核自身抗原精子蛋白; NASP

N1/N2，爪蟾，同源物

HGNC 批准的基因符号：NASP

细胞遗传学定位：1p34.1 基因组坐标（GRCh38）：1:45,584,041-45,618,893（来自 NCBI）

▼ 说明

在哺乳动物精子发生过程中，睾丸特异性组蛋白（参见 H1FT；142712）和其他睾丸和精子特异性蛋白质被表达。NASP 是一种睾丸和精子特异性组蛋白结合蛋白（O\'Rand et al., 1992）。

▼ 克隆与表达

O\'Rand et al.（1992）从人睾丸cDNA文库中克隆了NASP cDNA。该基因编码 787 个氨基酸的多肽，预计质量为 85 kD。当兔序列的 N 末端与人序列的氨基酸 101 比对时，该蛋白质序列与爪蟾直向同源物的蛋白质序列有 53% 相同，与兔直向同源物的蛋白质序列有 85% 相同。两个组蛋白结合域高度保守。Northern 印迹分析显示 3.2 kb mRNA。免疫定位实验表明，在睾丸中，NASP 主要存在于初级精母细胞的细胞质中以及精细胞核周围或细胞核内。NASP 存在于成熟人类精子的顶体区域附近。

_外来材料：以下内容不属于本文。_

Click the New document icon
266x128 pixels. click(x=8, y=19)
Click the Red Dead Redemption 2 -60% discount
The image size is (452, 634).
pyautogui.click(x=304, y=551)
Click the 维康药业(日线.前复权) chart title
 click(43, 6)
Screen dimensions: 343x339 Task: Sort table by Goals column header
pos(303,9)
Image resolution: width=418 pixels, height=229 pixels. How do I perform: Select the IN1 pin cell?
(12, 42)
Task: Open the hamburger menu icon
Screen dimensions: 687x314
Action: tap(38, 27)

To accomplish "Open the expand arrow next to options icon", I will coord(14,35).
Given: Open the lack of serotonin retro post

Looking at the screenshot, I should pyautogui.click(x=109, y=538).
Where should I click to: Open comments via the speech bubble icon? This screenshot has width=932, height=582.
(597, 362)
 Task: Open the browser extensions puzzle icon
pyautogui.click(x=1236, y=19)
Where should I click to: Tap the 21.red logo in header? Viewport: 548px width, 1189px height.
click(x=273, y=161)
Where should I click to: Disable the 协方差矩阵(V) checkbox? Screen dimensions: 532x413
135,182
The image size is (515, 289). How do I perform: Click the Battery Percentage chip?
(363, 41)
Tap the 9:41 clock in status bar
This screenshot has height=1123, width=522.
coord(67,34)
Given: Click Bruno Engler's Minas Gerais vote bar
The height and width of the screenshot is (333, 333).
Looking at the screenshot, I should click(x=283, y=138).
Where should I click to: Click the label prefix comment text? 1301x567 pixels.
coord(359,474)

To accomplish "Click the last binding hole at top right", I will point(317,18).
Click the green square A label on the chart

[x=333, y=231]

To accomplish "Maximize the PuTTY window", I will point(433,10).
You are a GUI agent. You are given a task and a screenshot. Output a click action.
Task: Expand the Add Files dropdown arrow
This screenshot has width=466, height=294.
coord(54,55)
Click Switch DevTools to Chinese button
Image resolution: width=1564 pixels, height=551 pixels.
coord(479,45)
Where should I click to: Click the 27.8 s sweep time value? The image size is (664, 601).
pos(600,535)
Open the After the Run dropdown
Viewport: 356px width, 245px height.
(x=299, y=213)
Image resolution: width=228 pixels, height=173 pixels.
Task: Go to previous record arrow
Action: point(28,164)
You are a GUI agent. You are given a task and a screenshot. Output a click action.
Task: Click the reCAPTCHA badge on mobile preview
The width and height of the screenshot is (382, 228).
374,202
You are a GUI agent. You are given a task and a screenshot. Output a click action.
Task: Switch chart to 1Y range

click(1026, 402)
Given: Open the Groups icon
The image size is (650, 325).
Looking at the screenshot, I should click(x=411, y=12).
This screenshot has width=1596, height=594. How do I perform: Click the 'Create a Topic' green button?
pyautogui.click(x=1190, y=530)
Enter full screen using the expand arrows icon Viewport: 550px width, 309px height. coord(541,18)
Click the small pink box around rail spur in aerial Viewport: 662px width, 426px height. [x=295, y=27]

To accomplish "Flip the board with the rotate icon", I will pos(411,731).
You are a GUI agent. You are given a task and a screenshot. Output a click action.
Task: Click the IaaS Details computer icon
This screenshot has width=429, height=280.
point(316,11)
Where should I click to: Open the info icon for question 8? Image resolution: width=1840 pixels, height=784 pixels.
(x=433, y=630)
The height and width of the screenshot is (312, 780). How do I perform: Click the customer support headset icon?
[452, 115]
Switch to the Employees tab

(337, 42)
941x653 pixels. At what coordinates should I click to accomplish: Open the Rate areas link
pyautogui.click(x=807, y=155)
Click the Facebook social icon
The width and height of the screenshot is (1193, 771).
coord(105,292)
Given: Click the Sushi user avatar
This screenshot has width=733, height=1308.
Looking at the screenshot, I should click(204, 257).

Yang等人（2018）指出，人类NASP有两种由选择性剪接产生的主要亚型：体细胞NASP（sNASP）和睾丸特异性NASP（tNASP）。

▼ 测绘

Gross（2014）根据NASP序列（GenBank BC010105）与基因组序列（GRCh37）的比对，将NASP基因定位到染色体1p34.1。

▼ 基因功能

Yang等（2018）发现sNASP与人巨噬细胞胞质中的TRAF6（602355）结合，抑制TRAF6的自身泛素化和下游TLR4（603030）信号通路的激活。脂多糖（LPS）刺激后，IRAK4（606883）作为转换因子发挥作用，将酪蛋白激酶-2（CK2; 参见115441）、TRAF6和sNASP形成复合物。在复合物中，CK2 在 ser158 位点磷酸化 sNASP 以释放 TRAF6，从而使 TRAF6 被自动泛素化并激活下游信号通路。sNasp Ser158-to-ala（S158A）突变纯合敲入小鼠的巨噬细胞经 LPS 处理后，sNasp 的磷酸化和 Traf6 的自身泛素化显着降低，导致促炎细胞因子和趋化因子的产生降低。这种有缺陷的先天免疫反应使突变小鼠更容易患败血症。通过 sNASP 磷酸化和 TRAF6 释放对 TLR 信号传导的调节是选择性的，但不限于 TLR4 信号传导。